EXERCISE INSTRUCTIONS. Can you copy these lines exactly, starting at the line that contains "has width=1458, height=812." and ending after the line that contains "Collaboration is located"?

--- DATA SUPPLIED ---

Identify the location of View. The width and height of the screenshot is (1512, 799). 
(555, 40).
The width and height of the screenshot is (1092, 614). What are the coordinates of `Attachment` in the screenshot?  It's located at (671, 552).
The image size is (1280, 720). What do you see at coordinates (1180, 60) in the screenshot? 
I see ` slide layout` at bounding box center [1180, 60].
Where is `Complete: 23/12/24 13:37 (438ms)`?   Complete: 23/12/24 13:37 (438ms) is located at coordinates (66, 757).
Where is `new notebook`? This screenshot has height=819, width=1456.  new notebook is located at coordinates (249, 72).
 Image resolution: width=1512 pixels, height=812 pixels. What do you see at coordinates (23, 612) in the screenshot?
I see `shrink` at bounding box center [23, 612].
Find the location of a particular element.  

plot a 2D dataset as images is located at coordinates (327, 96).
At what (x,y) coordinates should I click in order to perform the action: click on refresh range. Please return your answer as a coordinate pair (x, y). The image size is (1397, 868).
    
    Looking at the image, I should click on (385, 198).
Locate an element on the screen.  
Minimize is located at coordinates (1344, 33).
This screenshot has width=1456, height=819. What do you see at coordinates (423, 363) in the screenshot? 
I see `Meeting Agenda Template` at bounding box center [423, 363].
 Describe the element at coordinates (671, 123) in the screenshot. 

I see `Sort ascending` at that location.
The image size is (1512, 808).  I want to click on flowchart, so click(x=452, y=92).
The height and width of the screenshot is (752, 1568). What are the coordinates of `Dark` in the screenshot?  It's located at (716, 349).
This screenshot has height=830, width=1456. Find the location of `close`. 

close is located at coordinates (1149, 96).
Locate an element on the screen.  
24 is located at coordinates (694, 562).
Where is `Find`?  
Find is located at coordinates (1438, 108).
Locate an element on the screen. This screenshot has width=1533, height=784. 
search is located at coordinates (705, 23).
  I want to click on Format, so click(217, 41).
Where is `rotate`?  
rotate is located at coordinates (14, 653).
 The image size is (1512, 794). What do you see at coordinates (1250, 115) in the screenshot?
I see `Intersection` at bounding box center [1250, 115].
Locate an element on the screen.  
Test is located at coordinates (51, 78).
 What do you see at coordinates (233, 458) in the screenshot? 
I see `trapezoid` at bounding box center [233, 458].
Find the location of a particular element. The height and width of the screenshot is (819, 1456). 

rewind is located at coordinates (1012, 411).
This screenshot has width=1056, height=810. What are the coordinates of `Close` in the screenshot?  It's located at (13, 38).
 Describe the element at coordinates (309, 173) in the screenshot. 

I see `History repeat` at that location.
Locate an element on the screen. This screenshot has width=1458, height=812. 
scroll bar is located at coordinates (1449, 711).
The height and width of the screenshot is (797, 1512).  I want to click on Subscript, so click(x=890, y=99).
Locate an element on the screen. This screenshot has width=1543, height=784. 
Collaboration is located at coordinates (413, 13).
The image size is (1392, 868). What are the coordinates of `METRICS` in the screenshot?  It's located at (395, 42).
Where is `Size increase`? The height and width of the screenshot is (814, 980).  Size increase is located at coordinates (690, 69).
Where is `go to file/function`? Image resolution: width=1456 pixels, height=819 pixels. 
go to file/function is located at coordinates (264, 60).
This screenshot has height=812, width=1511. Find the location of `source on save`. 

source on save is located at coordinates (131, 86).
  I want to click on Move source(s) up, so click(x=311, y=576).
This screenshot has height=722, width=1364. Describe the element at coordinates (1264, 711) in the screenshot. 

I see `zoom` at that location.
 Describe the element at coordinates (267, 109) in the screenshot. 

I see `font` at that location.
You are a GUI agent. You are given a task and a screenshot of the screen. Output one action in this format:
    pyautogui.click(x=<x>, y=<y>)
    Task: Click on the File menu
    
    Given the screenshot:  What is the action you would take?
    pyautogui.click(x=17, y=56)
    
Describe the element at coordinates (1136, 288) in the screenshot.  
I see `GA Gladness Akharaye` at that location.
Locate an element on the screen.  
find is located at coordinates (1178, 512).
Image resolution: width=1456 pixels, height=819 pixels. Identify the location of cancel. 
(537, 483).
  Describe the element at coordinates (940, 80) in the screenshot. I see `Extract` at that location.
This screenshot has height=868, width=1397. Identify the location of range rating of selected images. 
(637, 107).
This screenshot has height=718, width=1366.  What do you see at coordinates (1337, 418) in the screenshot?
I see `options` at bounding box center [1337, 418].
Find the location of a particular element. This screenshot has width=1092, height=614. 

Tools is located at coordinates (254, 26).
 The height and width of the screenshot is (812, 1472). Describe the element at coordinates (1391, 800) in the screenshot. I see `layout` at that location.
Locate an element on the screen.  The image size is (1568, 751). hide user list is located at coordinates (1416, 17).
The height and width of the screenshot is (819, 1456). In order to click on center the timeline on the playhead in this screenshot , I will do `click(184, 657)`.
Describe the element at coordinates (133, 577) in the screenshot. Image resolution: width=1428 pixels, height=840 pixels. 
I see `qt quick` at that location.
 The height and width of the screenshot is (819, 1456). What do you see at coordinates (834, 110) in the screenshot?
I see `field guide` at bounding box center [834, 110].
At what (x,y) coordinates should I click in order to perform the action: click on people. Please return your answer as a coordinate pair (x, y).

---

REPLY TO THE EXERCISE.
Locate an element on the screen. This screenshot has width=1458, height=812. 
scroll bar is located at coordinates (1449, 711).
The height and width of the screenshot is (797, 1512).  I want to click on Subscript, so click(x=890, y=99).
Locate an element on the screen. This screenshot has width=1543, height=784. 
Collaboration is located at coordinates (413, 13).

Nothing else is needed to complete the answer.